»Ich habe Menschen positiv beeinflusst«
Bevor Manuel Feller heute die Kristallkugel für den besten Slalomfahrer entgegennehmen wird, spricht er über die Krönung einer bewegten Karriere, sein Erfolgsrezept im Stangenwald und die Sucht, die ihn gepackt hat. »Ich bin definitiv noch nicht fertig.«
Manuel Feller ist der gefragteste Mann im Hotel Hasenauer in Hinterglemm. Der Tiroler, der nur eine Talschaft weiter in Fieberbrunn aufwuchs, eilt von Mikrofon zu Mikrofon, er ist sichtlich in Redestimmung und nimmt die Zuhörer bereitwillig mit durch seinen bemerkenswerten Slalomwinter, der mit einem Heimsieg in Gurgl begann und nun beim Weltcupfinale in Saalbach-Hinterglemm mit einem weiteren Paukenschlag endet: Der 31-Jährige wird nach dem Slalom (10.30/13.30 Uhr, live, ORF eins, Eurosport) die Kristallkugel für den Gesamtsieger in dieser Disziplin überreicht bekommen, sein Vorsprung ist nicht mehr aufzuholen.

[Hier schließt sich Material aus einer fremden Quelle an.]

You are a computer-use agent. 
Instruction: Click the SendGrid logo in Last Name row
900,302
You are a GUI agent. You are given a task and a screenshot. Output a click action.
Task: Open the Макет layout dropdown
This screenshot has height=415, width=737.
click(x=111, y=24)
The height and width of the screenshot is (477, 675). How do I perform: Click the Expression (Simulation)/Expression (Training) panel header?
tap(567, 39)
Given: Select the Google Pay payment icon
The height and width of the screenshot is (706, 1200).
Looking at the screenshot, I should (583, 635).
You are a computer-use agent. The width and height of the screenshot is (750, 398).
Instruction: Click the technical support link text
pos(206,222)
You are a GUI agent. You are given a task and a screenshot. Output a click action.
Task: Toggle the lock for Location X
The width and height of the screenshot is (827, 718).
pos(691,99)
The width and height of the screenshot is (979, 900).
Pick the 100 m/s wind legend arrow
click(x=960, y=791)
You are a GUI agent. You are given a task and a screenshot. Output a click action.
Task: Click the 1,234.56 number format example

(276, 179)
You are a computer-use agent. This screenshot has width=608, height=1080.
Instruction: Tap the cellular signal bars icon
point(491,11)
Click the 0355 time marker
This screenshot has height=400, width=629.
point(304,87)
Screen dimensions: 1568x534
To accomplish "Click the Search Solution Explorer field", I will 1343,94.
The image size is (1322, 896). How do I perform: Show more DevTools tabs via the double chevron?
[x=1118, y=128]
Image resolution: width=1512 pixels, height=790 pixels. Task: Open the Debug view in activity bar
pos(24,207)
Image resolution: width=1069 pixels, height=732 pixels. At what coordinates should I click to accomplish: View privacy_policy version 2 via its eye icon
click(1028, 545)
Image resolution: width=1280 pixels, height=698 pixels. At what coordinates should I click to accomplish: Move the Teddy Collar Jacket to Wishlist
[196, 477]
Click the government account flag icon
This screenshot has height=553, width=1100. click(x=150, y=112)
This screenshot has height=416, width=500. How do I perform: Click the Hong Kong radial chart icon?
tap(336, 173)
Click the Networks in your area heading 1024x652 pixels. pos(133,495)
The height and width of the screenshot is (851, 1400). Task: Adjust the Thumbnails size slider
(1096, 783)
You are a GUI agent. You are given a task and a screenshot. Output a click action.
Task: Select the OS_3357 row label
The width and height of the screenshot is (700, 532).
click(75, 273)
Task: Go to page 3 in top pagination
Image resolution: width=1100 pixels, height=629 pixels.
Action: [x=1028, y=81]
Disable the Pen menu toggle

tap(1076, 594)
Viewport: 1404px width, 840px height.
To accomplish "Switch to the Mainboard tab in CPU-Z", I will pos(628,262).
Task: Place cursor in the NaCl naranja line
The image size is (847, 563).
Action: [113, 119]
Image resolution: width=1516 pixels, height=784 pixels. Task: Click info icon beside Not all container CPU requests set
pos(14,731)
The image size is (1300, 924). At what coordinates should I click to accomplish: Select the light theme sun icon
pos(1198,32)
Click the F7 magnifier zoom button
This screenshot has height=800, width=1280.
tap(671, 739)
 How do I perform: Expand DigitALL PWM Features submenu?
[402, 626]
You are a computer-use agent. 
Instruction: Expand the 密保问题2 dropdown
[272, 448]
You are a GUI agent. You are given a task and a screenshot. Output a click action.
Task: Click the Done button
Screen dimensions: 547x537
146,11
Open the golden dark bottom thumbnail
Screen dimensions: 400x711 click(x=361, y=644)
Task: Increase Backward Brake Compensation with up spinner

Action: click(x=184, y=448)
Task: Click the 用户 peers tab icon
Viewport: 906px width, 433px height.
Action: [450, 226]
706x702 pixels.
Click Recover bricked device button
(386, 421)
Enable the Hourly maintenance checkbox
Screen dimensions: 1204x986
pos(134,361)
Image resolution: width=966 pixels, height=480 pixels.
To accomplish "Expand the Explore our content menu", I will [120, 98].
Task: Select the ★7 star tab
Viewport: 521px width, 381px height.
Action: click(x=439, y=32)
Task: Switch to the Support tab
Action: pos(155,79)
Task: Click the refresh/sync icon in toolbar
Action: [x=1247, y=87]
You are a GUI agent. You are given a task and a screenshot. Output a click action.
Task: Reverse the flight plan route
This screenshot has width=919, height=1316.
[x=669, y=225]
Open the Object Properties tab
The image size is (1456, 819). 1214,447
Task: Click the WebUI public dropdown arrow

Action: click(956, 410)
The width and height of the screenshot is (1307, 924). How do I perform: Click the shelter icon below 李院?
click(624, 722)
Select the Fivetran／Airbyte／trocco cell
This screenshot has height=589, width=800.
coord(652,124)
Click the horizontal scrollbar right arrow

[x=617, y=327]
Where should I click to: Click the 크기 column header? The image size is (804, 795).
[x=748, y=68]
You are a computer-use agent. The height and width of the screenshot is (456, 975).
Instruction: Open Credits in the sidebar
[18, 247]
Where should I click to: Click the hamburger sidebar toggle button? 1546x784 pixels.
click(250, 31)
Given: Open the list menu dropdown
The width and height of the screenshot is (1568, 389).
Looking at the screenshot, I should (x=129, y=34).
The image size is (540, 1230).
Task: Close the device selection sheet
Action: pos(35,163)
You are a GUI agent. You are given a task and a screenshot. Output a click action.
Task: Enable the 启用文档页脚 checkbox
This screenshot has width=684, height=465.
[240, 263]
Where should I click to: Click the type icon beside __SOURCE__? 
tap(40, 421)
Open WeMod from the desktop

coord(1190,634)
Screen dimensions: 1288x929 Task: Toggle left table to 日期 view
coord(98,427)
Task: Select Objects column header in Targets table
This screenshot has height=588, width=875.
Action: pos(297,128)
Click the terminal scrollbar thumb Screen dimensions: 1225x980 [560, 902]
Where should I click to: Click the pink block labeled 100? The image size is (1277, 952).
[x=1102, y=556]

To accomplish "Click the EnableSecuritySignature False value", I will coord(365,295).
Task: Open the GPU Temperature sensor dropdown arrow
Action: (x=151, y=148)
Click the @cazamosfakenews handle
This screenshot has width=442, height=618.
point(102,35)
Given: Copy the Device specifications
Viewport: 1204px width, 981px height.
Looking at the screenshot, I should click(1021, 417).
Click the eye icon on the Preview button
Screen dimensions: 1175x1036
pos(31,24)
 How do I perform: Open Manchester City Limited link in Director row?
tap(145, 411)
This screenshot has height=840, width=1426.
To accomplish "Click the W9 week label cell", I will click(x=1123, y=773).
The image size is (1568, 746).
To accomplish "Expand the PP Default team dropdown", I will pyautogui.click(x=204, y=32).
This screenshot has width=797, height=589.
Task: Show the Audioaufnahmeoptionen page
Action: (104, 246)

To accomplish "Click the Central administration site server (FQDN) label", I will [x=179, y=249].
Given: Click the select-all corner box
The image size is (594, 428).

»Am dankbarsten bin ich den Leuten, die auch in schwierigen Situationen hinter mir gestanden sind.«
„Es ist mir nichts geschenkt worden. Ich habe jahrelang dafür gekämpft, habe mit vier Siegen mehr als gezeigt, dass die Kugel mir gehört“, sagt Feller und betont, dass vier Slalomsiege in einer Saison zuletzt Marcel Hirscher (fünf Siege 2018/19) gelungen sind. Außerdem waren es nicht irgendwelche. Feller gewann auf den anspruchsvollsten Pisten und bei unterschiedlichsten Verhältnissen, im hochalpinen Gurgl, bei den Schweizer Klassikern in Adelboden und Wengen und zuletzt in Palisades Tahoe in Kalifornien, außerdem war er in allen neun Slaloms des Winters nie schlechter als Fünfter. „Ein verdienter Kugelgewinner mit unglaublicher Konstanz und unglaublicher mentaler Stärke“, sagt Marko Pfeifer, der ÖSV-Herrencheftrainer und langjährige Vertraute von Feller. „Wirklich eine traumhafte Slalomsaison.“
Reggae und flotte Sprüche. Eine Saison aber, die beinahe nicht stattgefunden hätte. „Bis August war es ein Fragezeichen, ob ich die Saison fahre. Es hat kein Großereignis gegeben, ich hätte meinem Körper eine Pause gönnen können“, erzählt Feller. „Dann bin ich nach Chile (Sommer-Trainingscamp, Anm.) gereist und habe wieder Spaß am Skifahren gefunden.“Womit er auch seine Entwicklung vollenden konnte, vom Reggae-liebenden und polarisierenden Exoten im Skiweltcup, der sich nie ein Blatt vor den Mund nahm und den mancher Spruch in Erklärungsnot brachte, zu einem Familienvater und Teamleader. Von einer von Bandscheibenvorfällen geplagten Wundertüte im Stangenwald mit Achtungserfolgen wie WM-Silber 2017, aber auch hartnäckigen Ausfallserien zu einem Siegfahrer.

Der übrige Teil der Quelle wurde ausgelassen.